*TASK DETAILS*
Please work out how many lines below contain the word "turba", and reply with only that number.

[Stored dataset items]
⁂

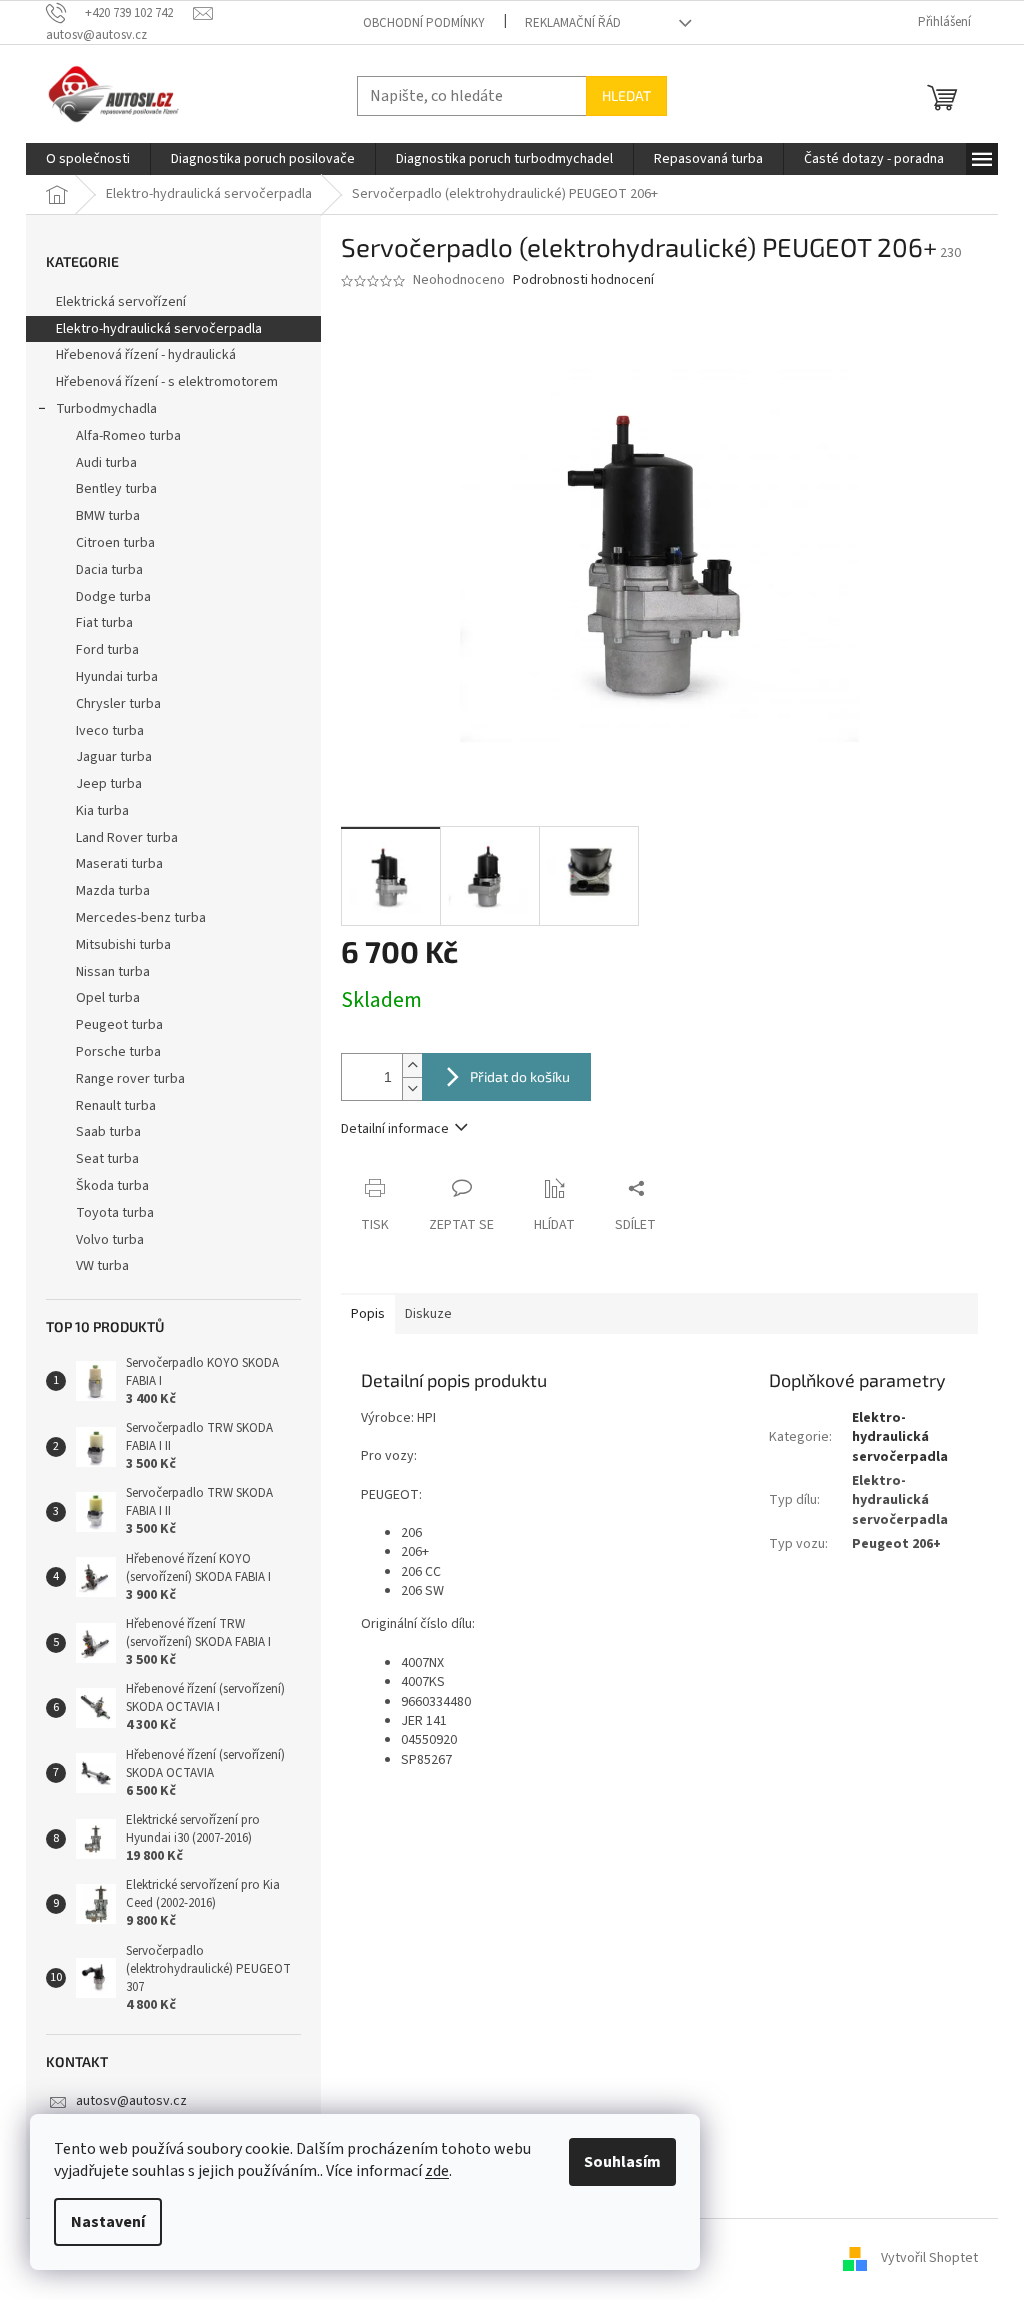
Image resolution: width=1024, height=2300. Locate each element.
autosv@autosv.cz (131, 2101)
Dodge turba (113, 597)
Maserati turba (119, 864)
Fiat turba (104, 623)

⁂

*ANSWER TO THE EXERCISE*
3